***** Source records *****

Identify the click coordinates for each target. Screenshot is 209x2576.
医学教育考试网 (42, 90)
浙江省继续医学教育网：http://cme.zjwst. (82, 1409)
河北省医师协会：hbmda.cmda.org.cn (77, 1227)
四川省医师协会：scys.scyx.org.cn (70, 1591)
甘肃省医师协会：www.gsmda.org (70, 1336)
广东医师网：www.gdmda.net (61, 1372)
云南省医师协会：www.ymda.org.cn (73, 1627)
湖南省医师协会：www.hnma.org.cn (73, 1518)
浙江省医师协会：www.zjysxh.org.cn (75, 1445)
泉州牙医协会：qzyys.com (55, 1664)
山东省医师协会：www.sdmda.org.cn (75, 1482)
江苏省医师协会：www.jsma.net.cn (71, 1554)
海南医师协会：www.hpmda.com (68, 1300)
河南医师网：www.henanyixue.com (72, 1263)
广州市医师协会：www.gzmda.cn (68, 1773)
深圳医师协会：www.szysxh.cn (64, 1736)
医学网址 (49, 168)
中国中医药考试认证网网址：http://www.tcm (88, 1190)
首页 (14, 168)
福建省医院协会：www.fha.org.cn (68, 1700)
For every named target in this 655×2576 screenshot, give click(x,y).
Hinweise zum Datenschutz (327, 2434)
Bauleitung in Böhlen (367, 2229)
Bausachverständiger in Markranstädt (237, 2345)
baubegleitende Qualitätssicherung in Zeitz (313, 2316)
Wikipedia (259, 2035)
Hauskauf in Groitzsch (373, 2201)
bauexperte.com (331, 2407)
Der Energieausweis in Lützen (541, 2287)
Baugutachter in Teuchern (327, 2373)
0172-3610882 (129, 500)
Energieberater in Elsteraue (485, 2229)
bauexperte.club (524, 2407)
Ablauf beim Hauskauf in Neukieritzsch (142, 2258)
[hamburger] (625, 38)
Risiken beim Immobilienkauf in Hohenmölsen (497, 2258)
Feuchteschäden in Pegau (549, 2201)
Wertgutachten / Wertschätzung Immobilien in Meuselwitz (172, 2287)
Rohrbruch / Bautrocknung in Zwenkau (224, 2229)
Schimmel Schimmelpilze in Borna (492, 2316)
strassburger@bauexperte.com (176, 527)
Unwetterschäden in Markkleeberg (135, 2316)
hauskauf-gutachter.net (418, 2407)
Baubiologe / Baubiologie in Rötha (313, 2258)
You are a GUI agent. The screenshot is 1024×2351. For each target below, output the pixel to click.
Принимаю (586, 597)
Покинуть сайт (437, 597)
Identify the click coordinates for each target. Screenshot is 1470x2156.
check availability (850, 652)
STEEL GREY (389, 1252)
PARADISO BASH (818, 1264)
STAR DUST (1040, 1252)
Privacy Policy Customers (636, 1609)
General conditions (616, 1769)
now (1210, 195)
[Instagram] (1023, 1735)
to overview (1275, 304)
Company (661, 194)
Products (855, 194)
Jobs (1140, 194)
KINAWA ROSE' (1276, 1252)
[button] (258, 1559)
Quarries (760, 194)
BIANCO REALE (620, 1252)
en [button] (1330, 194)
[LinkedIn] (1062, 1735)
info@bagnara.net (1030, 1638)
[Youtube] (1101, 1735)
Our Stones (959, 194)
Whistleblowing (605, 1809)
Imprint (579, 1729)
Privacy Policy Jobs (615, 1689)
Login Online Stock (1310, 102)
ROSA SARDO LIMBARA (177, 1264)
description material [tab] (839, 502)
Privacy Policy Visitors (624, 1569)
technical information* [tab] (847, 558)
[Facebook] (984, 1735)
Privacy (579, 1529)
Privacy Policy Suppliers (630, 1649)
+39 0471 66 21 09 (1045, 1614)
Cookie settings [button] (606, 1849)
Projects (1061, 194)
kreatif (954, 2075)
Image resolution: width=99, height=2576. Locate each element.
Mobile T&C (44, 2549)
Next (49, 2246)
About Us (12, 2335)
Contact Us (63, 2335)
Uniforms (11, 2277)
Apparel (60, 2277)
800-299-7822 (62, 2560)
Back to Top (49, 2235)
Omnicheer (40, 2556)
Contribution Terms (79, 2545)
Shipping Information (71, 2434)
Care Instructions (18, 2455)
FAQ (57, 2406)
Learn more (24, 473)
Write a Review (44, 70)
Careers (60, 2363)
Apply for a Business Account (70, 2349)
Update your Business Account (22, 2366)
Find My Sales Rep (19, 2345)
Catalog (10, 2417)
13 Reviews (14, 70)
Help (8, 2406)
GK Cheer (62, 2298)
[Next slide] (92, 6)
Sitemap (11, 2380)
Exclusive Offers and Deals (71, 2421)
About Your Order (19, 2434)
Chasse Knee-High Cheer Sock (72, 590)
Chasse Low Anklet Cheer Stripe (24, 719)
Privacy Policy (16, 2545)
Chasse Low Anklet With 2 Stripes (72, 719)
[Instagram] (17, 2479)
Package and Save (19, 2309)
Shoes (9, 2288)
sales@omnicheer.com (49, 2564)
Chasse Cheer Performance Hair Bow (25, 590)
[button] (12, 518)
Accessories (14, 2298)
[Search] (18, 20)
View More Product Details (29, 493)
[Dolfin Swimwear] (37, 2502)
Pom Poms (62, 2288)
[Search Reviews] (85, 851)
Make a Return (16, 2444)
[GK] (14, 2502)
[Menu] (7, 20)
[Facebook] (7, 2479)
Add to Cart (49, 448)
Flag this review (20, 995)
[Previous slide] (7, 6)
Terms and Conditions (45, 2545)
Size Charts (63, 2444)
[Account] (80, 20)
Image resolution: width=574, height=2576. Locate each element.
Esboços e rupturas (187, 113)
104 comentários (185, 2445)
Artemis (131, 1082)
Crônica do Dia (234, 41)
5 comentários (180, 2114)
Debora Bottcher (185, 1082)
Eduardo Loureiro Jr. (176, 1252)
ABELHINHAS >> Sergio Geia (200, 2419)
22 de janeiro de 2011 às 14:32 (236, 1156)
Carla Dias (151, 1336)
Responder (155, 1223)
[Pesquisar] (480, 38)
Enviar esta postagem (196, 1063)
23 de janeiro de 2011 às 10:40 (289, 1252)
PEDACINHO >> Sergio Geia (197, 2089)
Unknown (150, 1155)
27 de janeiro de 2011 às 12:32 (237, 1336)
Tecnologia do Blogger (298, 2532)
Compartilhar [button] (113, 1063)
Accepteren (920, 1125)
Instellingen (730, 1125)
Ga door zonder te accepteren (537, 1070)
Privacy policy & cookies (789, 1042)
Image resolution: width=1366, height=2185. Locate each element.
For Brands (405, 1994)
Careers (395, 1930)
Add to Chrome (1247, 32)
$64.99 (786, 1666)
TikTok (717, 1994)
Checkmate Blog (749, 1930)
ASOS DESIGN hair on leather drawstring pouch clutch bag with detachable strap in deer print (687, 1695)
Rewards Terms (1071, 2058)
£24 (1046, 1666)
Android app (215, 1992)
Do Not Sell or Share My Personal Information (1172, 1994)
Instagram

*****

* What you are asked to do
Would you retype exactly the lines above, from the line with "Hinweise zum Datenschutz (327, 2434)" to the line with "BIANCO REALE (620, 1252)", with both end lines kept and nothing more?

* Task output
Hinweise zum Datenschutz (327, 2434)
Bauleitung in Böhlen (367, 2229)
Bausachverständiger in Markranstädt (237, 2345)
baubegleitende Qualitätssicherung in Zeitz (313, 2316)
Wikipedia (259, 2035)
Hauskauf in Groitzsch (373, 2201)
bauexperte.com (331, 2407)
Der Energieausweis in Lützen (541, 2287)
Baugutachter in Teuchern (327, 2373)
0172-3610882 (129, 500)
Energieberater in Elsteraue (485, 2229)
bauexperte.club (524, 2407)
Ablauf beim Hauskauf in Neukieritzsch (142, 2258)
[hamburger] (625, 38)
Risiken beim Immobilienkauf in Hohenmölsen (497, 2258)
Feuchteschäden in Pegau (549, 2201)
Wertgutachten / Wertschätzung Immobilien in Meuselwitz (172, 2287)
Rohrbruch / Bautrocknung in Zwenkau (224, 2229)
Schimmel Schimmelpilze in Borna (492, 2316)
strassburger@bauexperte.com (176, 527)
Unwetterschäden in Markkleeberg (135, 2316)
hauskauf-gutachter.net (418, 2407)
Baubiologe / Baubiologie in Rötha (313, 2258)
You are a GUI agent. The screenshot is 1024×2351. For each target below, output the pixel to click.
Принимаю (586, 597)
Покинуть сайт (437, 597)
Identify the click coordinates for each target. Screenshot is 1470x2156.
check availability (850, 652)
STEEL GREY (389, 1252)
PARADISO BASH (818, 1264)
STAR DUST (1040, 1252)
Privacy Policy Customers (636, 1609)
General conditions (616, 1769)
now (1210, 195)
[Instagram] (1023, 1735)
to overview (1275, 304)
Company (661, 194)
Products (855, 194)
Jobs (1140, 194)
KINAWA ROSE' (1276, 1252)
[button] (258, 1559)
Quarries (760, 194)
BIANCO REALE (620, 1252)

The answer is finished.